表1 各组共同差异基因及其被报道次数(次)Table 1 Co-occurrence of the differentially expressed genes in different groups and the reported frequency

2.3差异基因的GO分析GO分析结果显示,差异基因涉及的生物过程主要有细胞死亡调控、细胞增殖调控、创伤反应、蛋白质转运、稳态过程(差异基因频数≥72,频率≥9.4%),细胞成分主要涉及胞外区、膜封闭腔、细胞骨架、囊泡以及线粒体(差异基因频数≥85,频率≥11.1%),分子功能主要涉及核苷酸结合、钙离子结合、相同蛋白结合以及酶结合(差异基因频数≥60,频率≥7.9%,见表2)。

表2 差异基因的GO分析Table 2 GO analysis of differentially expressed genes in PCa

对各组差异基因进行GO分析结果显示,各组差异基因共同涉及的生物过程主要有细胞死亡调控、细胞增殖调控、创伤反应以及稳态过程;共同涉及的细胞成分主要有胞外区、膜封闭腔、细胞骨架、囊泡以及线粒体;共同涉及的分子功能主要有钙离子结合、相同蛋白结合、结构分子活性以及肌动蛋白结合。

2.4差异基因的KEGG通路分析KEGG通路分析发现,差异基因主要参与癌症通路、黏着斑、肌动蛋白细胞骨架调控、MAPK信号等生物学通路(差异基因频数≥29,频率≥3.8%,见表3)。

表3 所有差异基因的KEGG通路分析Table 3 KEGG pathway analysis of all differentially expressed genes in PCa

对各组差异基因进行KEGG通路分析结果显示,各组差异基因共同参与的KEGG通路主要有黏着斑、补体及凝血级联、ECM受体相互作用等生物学通路。

3 讨论

目前,尚缺少通过文献挖掘对PCa蛋白组学及基因组学差异基因数据进行整理并开展生物信息学分析的研究。Hu等[2]采用MedGene文献挖掘工具对乳腺癌及正常组织蛋白组学和基因组学数据进行分析,确定了一组研究相对充分、在雌激素受体阴性肿瘤高表达的基因。
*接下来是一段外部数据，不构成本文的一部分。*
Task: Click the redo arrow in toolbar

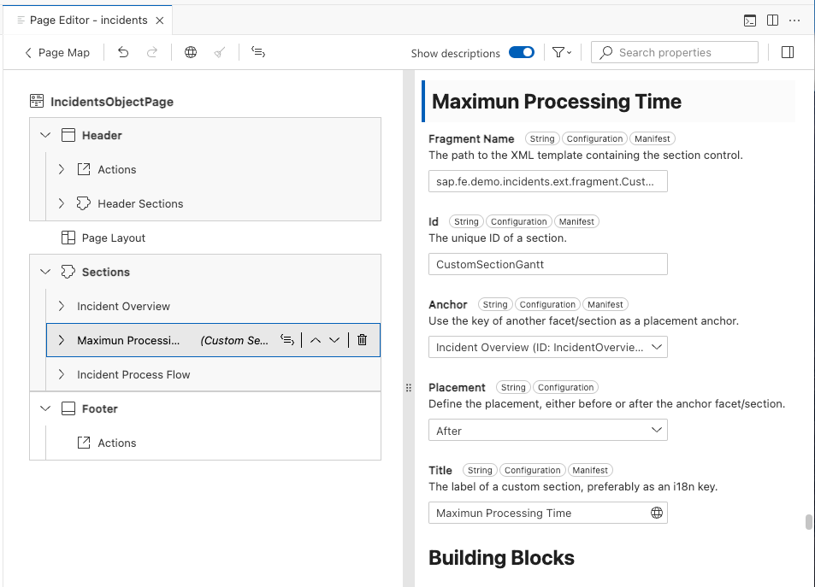Action: pos(152,53)
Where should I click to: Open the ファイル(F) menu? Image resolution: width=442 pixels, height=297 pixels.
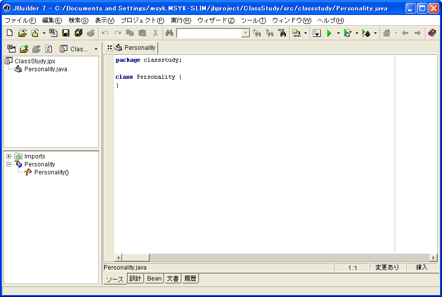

李铁求等[38]通过文献挖掘对雄激素非依赖型PCa特异表达基因进行生物信息学分析,发现MMP9、EGFR等基因在雄激素依赖型转变为雄激素非依赖型PCa过程中可能发挥重要作用。本研究首次将PCa与蛋白组学及基因组学数据整合,对更新至2015年1月的相关文献进行差异基因挖掘,并观察其在PCa与BPH、PCa与邻近良性组织、PCa高低Gleason评分不同分类比较中差异基因出现的频率,更直观地了解差异基因与癌症发生、发展、转移过程中的关联性。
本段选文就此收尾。